With a sky full of wildfire smoke, how do I give my children the carefree summer they deserve?
I worry my kids will never experience the free and messy outdoor summers we had
This is a First Person column by Magdalena Olszanowski, a writer and communications professor who lives in Montreal. For more information about CBC's First Person stories, please see the FAQ.
My family and I were eating breakfast when we heard on the radio that wildfires are raging out of control in northern Quebec, and that wind would soon carry the smoke down to Montreal.
That was on Monday, June 5, and far more of our province was burning than usual. But I couldn't understand what it meant for us in a major urban centre. Wildfires might be ubiquitous in weather reports elsewhere, but not here in Montreal.
When I followed my 17-month old daughter to the yard, as I do every morning while my seven-year-old son is at school, I immediately noticed something was different.
The leaves of our green ash tree were veneered in a pink glow that a sunset usually brings. Except it was not even 10 a.m. I shook the branches. The sky wasn't the neon-orange blaze I've seen in the news about the wildfires along the West Coast. This colour, an atomic tangerine mixed with coral, was eerie and beguiling.
My daughter and I stayed outside for about an hour. An hour seemed reasonable given the air quality, but this was a made-up time frame as I had never encountered weather conditions of "smoke" in place of "cloudy" or "partly sunny."
Later, my son tells me his school trip to Mount Royal was cancelled. Students weren't even allowed outside because of the smoke. I do my best to help him process his anger over the cancelled field trip, while carefully treading my own anger and grief.

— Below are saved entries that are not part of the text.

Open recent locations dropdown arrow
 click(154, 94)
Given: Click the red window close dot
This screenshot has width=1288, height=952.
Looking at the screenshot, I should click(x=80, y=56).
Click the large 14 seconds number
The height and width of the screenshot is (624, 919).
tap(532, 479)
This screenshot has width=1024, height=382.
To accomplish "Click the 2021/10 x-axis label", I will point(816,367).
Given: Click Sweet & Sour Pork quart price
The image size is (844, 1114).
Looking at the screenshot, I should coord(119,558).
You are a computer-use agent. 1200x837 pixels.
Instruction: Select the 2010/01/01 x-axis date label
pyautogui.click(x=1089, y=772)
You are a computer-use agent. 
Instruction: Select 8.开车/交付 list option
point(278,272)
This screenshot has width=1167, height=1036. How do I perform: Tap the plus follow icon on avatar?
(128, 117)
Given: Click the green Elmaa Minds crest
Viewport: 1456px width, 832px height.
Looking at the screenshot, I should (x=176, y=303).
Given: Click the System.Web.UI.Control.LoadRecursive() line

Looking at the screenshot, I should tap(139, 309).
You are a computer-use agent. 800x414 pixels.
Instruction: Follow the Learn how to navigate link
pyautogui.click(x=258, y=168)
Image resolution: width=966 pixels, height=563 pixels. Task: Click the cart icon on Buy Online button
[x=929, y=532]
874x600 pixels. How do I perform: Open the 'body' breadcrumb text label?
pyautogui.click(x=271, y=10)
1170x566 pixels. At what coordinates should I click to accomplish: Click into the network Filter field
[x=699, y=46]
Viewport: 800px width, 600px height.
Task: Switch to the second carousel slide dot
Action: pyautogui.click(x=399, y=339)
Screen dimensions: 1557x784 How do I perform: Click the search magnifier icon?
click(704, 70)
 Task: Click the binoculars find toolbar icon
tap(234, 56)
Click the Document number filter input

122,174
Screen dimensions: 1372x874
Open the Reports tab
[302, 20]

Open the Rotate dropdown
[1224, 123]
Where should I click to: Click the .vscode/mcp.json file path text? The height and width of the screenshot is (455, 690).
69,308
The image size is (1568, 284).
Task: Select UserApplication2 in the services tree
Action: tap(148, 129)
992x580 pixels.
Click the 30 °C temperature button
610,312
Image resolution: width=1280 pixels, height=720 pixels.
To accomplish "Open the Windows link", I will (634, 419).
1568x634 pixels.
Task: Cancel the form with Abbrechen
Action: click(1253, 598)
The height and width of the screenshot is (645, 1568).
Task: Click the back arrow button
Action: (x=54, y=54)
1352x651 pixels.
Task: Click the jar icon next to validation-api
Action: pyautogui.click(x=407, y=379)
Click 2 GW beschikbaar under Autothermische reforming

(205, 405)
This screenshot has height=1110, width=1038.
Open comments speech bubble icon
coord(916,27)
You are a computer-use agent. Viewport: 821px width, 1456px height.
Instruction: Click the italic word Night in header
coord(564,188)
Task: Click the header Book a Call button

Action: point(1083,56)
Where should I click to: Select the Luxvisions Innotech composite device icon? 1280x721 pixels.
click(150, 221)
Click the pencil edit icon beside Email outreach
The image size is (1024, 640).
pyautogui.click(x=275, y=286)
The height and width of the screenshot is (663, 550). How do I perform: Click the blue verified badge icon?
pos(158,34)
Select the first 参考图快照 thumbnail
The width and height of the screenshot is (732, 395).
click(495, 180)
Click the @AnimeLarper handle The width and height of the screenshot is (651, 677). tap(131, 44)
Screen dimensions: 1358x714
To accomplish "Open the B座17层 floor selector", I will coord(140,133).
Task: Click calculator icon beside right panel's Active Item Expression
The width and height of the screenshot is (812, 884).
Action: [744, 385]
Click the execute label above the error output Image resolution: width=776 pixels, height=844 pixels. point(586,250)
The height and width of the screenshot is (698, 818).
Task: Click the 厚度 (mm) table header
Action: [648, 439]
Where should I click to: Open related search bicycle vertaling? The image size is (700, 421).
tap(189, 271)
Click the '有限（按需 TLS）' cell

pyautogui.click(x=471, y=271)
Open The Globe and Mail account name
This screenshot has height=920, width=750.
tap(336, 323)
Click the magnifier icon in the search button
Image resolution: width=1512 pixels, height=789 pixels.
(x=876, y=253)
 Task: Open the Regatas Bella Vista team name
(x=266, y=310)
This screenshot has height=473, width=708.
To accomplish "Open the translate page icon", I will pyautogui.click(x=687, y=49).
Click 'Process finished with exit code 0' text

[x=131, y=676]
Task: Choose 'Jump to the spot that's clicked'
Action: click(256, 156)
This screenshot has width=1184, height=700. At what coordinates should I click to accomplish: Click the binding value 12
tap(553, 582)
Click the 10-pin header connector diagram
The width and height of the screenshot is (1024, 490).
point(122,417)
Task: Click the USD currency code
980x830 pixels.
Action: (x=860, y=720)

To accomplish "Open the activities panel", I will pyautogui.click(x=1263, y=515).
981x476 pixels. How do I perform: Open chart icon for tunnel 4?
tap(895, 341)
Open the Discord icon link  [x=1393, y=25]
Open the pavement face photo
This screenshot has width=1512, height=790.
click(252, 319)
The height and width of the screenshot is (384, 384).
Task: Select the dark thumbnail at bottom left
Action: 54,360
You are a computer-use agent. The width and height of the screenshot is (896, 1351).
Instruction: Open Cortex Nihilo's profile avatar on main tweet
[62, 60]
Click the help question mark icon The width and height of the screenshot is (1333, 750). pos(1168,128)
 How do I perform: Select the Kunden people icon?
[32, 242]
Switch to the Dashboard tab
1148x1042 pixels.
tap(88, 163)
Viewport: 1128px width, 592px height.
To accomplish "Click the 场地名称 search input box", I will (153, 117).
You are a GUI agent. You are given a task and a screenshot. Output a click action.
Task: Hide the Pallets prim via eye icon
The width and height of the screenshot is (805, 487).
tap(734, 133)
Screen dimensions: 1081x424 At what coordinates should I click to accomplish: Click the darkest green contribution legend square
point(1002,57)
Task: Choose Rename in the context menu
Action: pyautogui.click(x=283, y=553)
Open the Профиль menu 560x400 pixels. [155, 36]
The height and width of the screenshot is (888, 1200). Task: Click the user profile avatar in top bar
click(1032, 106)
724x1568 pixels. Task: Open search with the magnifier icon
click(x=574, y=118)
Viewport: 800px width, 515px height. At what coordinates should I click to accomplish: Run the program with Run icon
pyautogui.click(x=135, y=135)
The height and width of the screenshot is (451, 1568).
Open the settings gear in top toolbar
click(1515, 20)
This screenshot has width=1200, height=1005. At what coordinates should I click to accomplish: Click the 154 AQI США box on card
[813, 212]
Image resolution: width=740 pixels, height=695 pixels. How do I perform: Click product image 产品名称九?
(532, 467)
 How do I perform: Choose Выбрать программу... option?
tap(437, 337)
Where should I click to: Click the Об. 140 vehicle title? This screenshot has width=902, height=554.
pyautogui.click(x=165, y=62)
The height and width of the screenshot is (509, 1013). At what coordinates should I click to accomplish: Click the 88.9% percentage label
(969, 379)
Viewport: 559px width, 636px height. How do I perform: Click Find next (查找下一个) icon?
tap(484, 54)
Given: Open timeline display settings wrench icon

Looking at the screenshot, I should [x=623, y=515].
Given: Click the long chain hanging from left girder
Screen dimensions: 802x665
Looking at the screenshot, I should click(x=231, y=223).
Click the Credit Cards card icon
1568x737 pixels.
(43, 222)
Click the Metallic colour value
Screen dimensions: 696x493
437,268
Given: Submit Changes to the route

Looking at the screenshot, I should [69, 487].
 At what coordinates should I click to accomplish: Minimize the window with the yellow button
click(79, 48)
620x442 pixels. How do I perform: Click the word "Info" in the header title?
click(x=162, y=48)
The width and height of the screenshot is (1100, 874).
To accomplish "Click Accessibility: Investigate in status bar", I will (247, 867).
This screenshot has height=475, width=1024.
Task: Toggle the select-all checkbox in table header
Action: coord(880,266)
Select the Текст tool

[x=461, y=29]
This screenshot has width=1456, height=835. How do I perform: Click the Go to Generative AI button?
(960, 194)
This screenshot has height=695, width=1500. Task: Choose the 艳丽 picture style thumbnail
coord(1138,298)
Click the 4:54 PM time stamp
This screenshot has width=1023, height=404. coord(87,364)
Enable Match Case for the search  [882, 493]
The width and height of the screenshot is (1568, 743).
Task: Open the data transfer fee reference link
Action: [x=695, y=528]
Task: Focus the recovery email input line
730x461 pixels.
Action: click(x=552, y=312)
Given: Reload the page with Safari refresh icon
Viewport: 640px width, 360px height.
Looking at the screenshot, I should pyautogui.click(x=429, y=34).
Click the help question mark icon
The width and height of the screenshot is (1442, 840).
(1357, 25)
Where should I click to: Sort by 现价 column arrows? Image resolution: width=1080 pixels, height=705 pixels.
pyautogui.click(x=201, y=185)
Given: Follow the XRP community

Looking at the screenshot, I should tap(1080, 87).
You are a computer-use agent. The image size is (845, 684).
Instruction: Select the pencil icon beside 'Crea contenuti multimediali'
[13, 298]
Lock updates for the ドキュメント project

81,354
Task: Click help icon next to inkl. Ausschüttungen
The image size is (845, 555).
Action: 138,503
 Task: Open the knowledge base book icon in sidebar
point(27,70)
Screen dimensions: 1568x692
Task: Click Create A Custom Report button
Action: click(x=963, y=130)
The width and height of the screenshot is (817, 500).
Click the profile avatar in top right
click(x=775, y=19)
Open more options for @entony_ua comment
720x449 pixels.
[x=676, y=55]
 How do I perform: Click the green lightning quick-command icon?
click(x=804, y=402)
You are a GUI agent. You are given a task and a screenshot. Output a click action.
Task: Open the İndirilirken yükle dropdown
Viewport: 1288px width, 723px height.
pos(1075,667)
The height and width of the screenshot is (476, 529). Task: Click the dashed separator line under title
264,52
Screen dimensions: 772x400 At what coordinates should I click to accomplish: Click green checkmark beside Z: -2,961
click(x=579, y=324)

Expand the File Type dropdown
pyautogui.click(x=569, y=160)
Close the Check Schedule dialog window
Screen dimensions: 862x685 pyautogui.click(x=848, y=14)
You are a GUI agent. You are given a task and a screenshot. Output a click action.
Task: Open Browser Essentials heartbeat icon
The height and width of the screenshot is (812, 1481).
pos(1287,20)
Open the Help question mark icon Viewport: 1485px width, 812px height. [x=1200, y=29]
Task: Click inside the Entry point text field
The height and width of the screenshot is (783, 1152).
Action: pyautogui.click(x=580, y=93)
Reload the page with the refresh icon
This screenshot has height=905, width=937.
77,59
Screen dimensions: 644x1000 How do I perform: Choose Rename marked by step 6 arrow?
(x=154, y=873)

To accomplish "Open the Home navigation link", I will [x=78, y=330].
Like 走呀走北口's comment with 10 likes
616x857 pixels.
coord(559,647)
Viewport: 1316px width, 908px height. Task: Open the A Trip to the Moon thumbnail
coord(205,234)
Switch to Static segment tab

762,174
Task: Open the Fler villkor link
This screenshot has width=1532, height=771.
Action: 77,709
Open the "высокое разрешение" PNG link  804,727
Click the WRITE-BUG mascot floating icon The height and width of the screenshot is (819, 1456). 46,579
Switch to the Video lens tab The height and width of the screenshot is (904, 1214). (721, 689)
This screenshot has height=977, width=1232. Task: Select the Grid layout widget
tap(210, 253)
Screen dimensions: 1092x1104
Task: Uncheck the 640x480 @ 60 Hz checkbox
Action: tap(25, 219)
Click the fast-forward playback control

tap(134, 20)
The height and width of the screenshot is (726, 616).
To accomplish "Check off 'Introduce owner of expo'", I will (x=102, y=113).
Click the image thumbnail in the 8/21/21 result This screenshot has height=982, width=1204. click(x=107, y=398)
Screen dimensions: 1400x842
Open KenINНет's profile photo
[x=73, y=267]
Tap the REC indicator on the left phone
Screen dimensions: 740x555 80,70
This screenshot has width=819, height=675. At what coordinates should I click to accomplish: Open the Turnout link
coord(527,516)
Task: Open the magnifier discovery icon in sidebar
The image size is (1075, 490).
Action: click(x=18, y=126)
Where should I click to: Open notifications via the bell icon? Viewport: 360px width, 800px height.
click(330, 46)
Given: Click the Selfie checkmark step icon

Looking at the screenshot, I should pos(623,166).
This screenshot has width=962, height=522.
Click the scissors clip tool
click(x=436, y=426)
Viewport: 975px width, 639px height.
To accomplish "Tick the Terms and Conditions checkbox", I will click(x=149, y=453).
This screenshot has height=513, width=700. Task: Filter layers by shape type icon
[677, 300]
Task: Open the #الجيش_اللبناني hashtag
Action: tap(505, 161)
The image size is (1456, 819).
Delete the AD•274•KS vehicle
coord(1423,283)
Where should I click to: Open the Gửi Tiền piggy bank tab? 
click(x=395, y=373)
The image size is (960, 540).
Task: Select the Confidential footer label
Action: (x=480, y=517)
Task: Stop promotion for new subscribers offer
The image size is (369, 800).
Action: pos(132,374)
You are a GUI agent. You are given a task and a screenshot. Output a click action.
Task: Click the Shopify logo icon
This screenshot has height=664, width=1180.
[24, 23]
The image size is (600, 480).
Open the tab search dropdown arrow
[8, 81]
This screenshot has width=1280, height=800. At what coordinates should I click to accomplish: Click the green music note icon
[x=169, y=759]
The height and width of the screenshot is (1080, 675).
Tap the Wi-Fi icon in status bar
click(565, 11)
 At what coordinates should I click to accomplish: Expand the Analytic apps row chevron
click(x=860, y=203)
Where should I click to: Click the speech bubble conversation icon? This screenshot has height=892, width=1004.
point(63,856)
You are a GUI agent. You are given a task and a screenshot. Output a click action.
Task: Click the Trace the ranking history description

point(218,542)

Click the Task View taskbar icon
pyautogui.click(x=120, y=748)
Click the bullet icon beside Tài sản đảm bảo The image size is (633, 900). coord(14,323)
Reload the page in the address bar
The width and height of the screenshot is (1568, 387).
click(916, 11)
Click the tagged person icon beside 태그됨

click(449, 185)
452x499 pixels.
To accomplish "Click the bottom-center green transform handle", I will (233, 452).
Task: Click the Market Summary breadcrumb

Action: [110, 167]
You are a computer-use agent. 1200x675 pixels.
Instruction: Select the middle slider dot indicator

The next morning, the smoky air turned the sun outside our window into a halo. It looked like the world I see when my glasses are bedaubed with my children's sticky fingers. Though I know it to be toxic, the air somehow smelled like cinnamon sticks with star anise and honey on the stove, like all the firsts experienced at summer camp my children may never get to have.
"Air quality is another thing on the morning checklist now," my partner exclaimed. I agreed, and saved the AQI index to my browser toolbar.
We saw an AQI reading of over 400; it seemed alarming but completely abstract. My son asked what it means. The air quality is bad, I explained, and we should avoid the outdoors.
"Bad how?" he asked.
Air quality readings, radar maps, time frames — this is intricate quantified data that is a result of the climate emergency but I have no idea how to make sense of it in a way a seven-year-old would understand.
I brought my children outside and left the windows open for longer than I probably should have, because my common sense and carbon dioxide reader tell me outside air is best.
Then the anxiety kicked in: there's nothing common or sensible about our times.
My partner, whose resolve often holds our family together, is at a loss of what to do. How do we react when health and safety communication is piecemeal, when fossil fuel executives and lobbyists have robbed my kids of clean air?
My toddler craves nature. My seven-year-old, who has lived much of his life with the threat of catching COVID-19 in public indoor spaces, must now contend with the outdoors, too. How can I deny them what summer is all about? Isn't indoor air often worse than polluted outdoor air? What happens when our parental instincts are unmoored by the climate crisis?
I feel guilt for not anticipating this reality. I've had the privilege of having a home in a city that has yet to see the devastating consequences of our climate emergency like so many around the world.
I wish my children had the free and messy outdoor summers we had. They deserve it; all children do.
But as climate scientists predict that extreme weather events like wildfires will continue to invade our lungs all summer, we must adapt to safely live with them whether we want to or not.
I just can't help but wonder what else we are losing when summer — the season of skinned knees, ice cream beards and bedtimes under the stars — becomes a season of staying inside on high alert?